Roelant Meijer

RoelantMeijer.nl

Morningwalks

An important theme for me is to visualize a walk, or more precisely the feeling of a walk. This can be a stroll on a sunny afternoon or a walk of several days or even weeks. I have a preoccupation with empty zones like plains. It is there that you really have to take a close look at the details in order to see some differences in the landscape.

For three years almost every morning I made a walk in the forest close to my home — as a contrast to travels far away where I seek adventure and the extraordinary.

In this case the repetition of every day the same forest sharpened my eyes to the small changes of day to day. The forest turned out to be full of surprises. A rain trail dried up, branches like broken wings after the storm on the path or that one ray of sunlight that warms up a tree. The forest is a living entity and occasionally shows its wrinkles. Signs that are sometimes caused by weather, sometimes by man, evoke questions, challenge my imagination and make me wonder.

— Roelant Meijer, Utrecht, Netherlands

Aleksander Wasilewski

36klatek.pl

The Rawa is a 19.6-km-long river flowing through centers of the main cities of Upper Silesia in Poland: Ruda Śląska, Świętochłowice, Chorzów, and Katowice.
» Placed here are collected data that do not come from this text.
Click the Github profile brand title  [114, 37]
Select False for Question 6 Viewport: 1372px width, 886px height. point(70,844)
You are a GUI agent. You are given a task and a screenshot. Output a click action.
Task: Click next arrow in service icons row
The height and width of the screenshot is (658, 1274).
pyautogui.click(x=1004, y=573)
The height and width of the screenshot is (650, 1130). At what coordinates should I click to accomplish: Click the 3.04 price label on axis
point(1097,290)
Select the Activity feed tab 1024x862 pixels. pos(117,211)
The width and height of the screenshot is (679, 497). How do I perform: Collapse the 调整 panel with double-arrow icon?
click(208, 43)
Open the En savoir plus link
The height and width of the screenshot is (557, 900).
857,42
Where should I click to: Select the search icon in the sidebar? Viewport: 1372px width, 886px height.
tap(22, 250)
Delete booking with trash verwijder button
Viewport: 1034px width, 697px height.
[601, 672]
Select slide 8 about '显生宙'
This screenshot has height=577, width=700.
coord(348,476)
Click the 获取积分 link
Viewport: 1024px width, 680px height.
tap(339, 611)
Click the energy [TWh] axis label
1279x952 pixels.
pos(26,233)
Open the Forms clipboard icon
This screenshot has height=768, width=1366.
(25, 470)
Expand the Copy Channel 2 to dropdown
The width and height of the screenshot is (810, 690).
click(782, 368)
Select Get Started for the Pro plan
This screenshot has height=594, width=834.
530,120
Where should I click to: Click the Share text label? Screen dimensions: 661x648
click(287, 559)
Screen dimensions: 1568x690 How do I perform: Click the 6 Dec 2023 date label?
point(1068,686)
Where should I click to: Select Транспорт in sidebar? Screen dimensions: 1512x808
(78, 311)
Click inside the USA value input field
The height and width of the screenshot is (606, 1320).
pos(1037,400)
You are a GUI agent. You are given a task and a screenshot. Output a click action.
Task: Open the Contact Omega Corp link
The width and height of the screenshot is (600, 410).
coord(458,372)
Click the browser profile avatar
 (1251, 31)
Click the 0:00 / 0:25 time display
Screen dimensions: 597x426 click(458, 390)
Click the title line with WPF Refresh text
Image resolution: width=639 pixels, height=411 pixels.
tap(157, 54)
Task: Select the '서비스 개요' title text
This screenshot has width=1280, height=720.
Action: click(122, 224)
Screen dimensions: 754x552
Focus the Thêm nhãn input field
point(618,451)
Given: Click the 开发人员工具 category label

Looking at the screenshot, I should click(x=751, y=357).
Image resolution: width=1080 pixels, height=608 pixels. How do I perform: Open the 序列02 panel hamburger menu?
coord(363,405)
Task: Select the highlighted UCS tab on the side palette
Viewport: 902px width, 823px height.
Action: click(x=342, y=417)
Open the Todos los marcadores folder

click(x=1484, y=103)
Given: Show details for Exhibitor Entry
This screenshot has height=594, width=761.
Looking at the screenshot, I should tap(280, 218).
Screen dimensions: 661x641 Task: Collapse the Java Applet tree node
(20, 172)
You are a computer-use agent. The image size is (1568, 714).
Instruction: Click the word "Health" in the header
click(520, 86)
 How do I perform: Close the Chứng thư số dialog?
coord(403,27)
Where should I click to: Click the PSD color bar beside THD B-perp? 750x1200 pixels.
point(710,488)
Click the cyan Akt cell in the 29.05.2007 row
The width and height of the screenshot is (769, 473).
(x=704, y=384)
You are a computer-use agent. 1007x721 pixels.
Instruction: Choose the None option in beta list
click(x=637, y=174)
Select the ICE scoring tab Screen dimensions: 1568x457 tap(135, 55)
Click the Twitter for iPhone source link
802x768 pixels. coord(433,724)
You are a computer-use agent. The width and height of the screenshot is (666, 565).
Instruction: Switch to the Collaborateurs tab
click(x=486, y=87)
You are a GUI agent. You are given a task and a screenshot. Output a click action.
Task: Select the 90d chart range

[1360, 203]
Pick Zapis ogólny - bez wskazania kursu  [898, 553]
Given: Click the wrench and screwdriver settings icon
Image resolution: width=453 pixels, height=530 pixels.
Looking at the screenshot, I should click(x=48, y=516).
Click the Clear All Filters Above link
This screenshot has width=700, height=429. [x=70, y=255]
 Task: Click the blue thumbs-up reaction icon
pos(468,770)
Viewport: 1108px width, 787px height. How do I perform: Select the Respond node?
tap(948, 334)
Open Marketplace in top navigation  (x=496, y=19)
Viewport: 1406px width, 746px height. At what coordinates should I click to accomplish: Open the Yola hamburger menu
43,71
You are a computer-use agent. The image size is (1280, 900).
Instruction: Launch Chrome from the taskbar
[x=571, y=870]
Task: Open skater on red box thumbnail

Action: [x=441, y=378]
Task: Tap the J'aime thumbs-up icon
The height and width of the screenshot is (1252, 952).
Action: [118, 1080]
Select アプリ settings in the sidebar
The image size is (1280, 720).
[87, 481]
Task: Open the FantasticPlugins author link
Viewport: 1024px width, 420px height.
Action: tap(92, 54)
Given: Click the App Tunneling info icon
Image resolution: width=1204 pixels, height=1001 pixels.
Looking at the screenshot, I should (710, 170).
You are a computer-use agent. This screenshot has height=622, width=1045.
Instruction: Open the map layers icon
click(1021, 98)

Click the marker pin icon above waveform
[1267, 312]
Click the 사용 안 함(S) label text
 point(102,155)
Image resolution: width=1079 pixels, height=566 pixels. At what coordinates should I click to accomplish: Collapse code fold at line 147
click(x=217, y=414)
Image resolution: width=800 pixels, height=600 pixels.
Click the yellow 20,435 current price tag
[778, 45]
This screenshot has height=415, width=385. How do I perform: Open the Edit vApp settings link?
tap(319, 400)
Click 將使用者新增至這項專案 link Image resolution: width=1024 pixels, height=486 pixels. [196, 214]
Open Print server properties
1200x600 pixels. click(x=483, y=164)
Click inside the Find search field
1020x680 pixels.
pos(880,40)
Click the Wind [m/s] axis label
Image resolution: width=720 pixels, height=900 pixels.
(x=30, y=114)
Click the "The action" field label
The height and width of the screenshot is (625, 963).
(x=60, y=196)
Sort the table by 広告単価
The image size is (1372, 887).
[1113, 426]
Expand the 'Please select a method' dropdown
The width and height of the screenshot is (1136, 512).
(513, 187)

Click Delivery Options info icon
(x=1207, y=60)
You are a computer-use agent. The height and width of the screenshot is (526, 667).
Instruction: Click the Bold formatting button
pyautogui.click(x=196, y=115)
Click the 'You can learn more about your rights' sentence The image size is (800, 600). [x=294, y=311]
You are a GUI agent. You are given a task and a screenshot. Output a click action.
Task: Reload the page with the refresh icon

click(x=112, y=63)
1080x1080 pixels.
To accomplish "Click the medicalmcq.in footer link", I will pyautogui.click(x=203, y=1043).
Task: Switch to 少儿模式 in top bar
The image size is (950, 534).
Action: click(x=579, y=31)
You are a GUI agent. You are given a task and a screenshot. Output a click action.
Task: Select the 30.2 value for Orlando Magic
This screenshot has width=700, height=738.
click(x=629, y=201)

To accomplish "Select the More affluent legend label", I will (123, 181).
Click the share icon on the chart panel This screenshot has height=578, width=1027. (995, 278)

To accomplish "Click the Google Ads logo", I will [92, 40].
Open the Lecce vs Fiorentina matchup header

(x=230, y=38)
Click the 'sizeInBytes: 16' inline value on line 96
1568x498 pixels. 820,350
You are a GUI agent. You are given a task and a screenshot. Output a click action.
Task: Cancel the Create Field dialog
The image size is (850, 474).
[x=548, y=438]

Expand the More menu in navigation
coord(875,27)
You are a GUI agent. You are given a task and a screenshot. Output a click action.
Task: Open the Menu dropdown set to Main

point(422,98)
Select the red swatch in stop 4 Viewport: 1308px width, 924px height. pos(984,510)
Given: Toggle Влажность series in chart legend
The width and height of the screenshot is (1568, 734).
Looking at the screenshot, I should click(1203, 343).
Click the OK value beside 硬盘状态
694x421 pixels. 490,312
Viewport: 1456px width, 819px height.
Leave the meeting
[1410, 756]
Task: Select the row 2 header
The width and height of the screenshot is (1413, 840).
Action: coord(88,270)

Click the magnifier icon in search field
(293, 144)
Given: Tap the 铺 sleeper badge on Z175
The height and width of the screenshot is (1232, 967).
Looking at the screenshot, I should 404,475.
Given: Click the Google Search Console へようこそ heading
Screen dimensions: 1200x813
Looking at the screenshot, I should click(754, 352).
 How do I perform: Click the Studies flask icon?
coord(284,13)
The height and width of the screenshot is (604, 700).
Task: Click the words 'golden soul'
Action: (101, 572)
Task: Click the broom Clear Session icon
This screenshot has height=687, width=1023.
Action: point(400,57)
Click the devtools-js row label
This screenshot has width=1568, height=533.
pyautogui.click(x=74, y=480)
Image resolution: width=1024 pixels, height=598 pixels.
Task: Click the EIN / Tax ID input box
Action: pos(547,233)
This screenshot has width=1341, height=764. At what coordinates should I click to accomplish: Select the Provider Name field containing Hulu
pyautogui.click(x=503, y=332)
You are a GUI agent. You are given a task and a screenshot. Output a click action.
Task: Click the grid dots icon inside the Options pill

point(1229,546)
The rapid development of heavy industry and urbanization at the turn of the 19th and 20th centuries caused its natural sources to disappear. From then on it was mainly fed with sewage from nearby mines and steel mills and with municipal sewage from growing cities. As a result, some cities have decided to route the river to an underground collector.

These photographs present the landscape of post-industrial cities, on the one hand, degraded by heavy industry, but at the same time slowly recovering thanks to the services sector and new technologies.